Thursday, June 26, 2008

wenn alles vorüber ist.

J. kwam terug uit een wegzijn van een jaar, had er voor grote bergen gestaan die hij toch wist te beklimmen. Met weinig klimgerief en bevende handen. Reden genoeg, vond zijn broer, om een verrassingsfeestje te organiseren.
Ik kwam later toe. Ik kom altijd later toe.
Er was geen kat.
Tien minuten later belden nog enkele anderen eenzamen aan de deur.
En ik keek net nog eens, check, dat de uitnodiging toch wel naar heel wat van onze gemeenschappelijke 'vrienden' gestuurd was. Mijn vrienden.
Zoveel kan het hen schelen dus, dacht ik de hele tijd. Moeilijke bergen behoeven geen feestjes, maar hun molshoopjes moeten wel steeds alle aandacht krijgen..

Hun conversaties leiden tot niets en stoten mij af,
ben in het eenzame donker ook eenzaam naar huis gefietst.
Vijfhonderd keer afvragend waarom ik ze ook alweer 'mijn vrienden' noemde. Want niets van alles wat ooit was blijft nog over, dezer dagen.

En dan fluisteren en denken ze dat ik vreemd doe. Vreemd ben. Het leven niet serieus neem. Nooit goed nadenk. Beter had gekund. Op sommige vlakken zeer dom ben geweest. En op andere vlakken weer nergens sta.
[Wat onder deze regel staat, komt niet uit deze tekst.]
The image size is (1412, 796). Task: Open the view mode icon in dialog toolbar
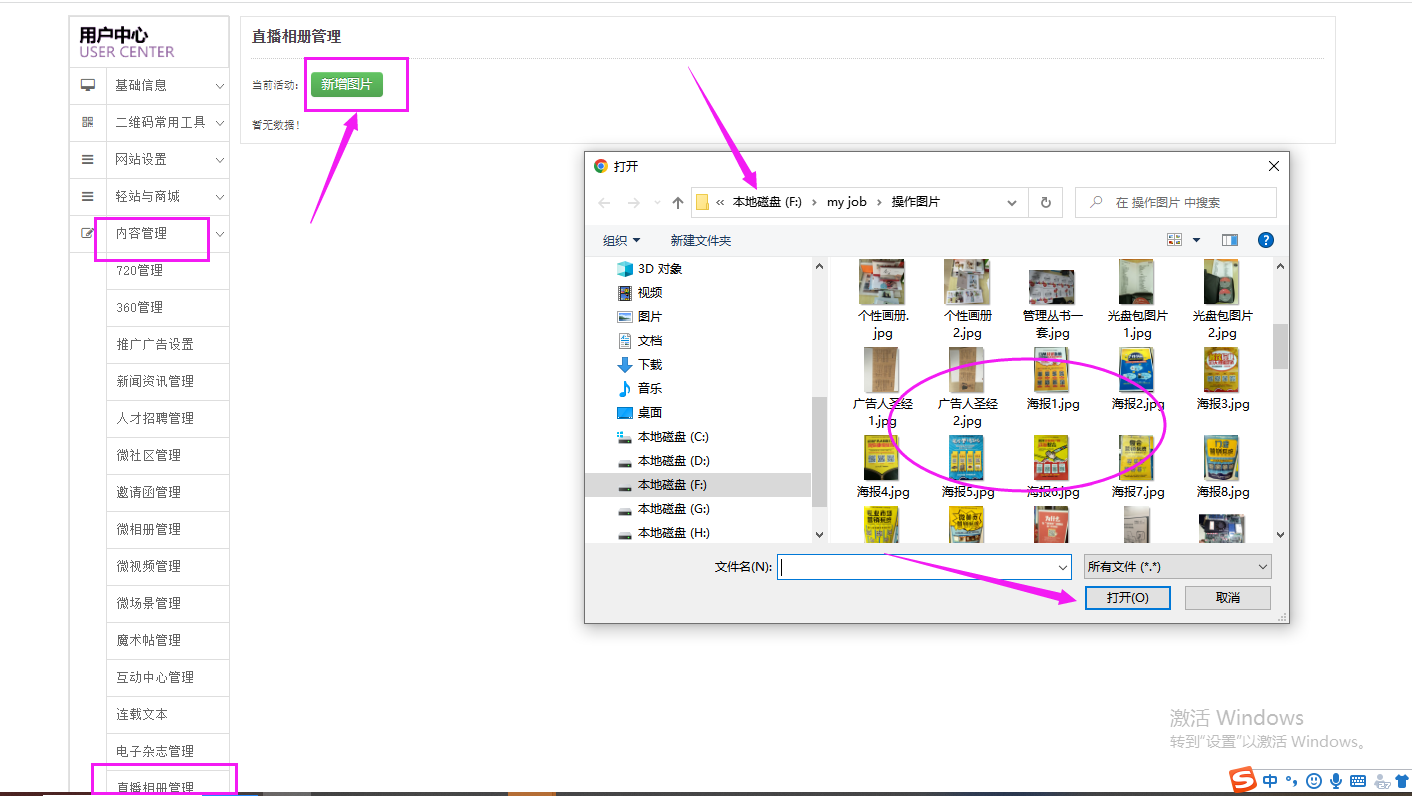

En dat dat hoogste tijd wordt.

En ik, ik geloof hen.
Ik geloof hen en vind mezelf niet meer.

Thursday, June 5, 2008

Dat ik moet nadenken, voor ik doe.

Tuesday, June 3, 2008

sneeuwballen en wanten

Winter in het jaar 1991, of 2 of 3. Met hartkloppingen als gongslagen zit ik op mijn hurkje achter de haag. Mijn wanten zoeken een goed plekje om vrij te maken, zodat ik zonder mijn aanwezigheid te moeten toegeven toch het hele gebeuren kan overzien. Ietwat beverig staat zus op de drempel te twijfelen. Ze draait haar hoofd nog even over haar schouder en probeert mijn glurend oog te zoeken tussen het groen en het wit. Haar lippen een streepje. Ik weet niet goed of dat streepje er komt uit boosheid of uit schrik. Behoedzaam komt mijn hoofd boven de haag tevoorschijn.
“Zou ik?”, vraagt zus.
“Jij moet het weten”- antwoord ik. Dat zei ik immers altijd, ik wou tenslotte helemaal niet verweten worden dat het mijn idee was geweest.
“Ok dan…”. En daar drukte haar vinger reeds op de deurbel. Glurend door het kijkgat in de haag houdt mijn hart een djembésessie. Ik hoor een grendel verschuiven. Dan gaat het raampje bovenaan de deur open en zie ik het hoofd van Lucy, de buurvrouw, die wantrouwig naar zus staart. Haar ene wenkbrauw maximaal de hoogte in geplooid.
“Wel.. eh. ….. euh.”. Ik weet dat zus nu voor de vreselijk verscheurende keuze staat om ofwel keihard weg te rennen, of toch maar het boeltje af te handelen. We waren zo bang van Lucy. Zus houdt niet van halve werken, dus ze kiest voor het tweede. Nog een laatste hap adem en dan…
“Wesley gooit sneeuwballen naar ons, daar op het veld op het einde van de straat!”
Lucy knijpt haar wenkbrauwen gemeen samen en dient zus van repliek. “Het is kerstvakantie, het sneeuwt, dan gooien kinderen met sneeuwballen. Jij hebt er zeker ook naar hem gegooid, dus Wesley mag teruggooien. En dat is dat.”
“Wel, euh..” hapt zus opnieuw naar adem, terwijl ze haar gedachten structureert.

“Als het dat was dat je kwam zeggen, dan ben je een grote klikspaan. En daar hou ik niet van”, zegt Lucy. En daar gooit ze haar raampje toe. Ik wíst nog zo dat het geen goed idee was geweest....
En dan, alsof een vies boos beest in de borstkas van zus zit, slaat ze ei zo na met haar vlakke handen het raampje kapot en schreeuwt. “Maar er zaten stenen in, en hij mikte naar de ogen van Licht! En of je’t nu wil horen of niet: het is een sukkel, uw zoontje!”

De heldin. En Wesley bleef wel tien jaar lang dezelfde sukkel. Met een knallende mobilet, en geblondeerde piekjes.

15 jaar later is er veel veranderd. Nicht gaat met Wesley samenwonen. Zus gaat het huis uit.
Ik vraag mij af wie er nu steeds mijn kant gaat blijven kiezen.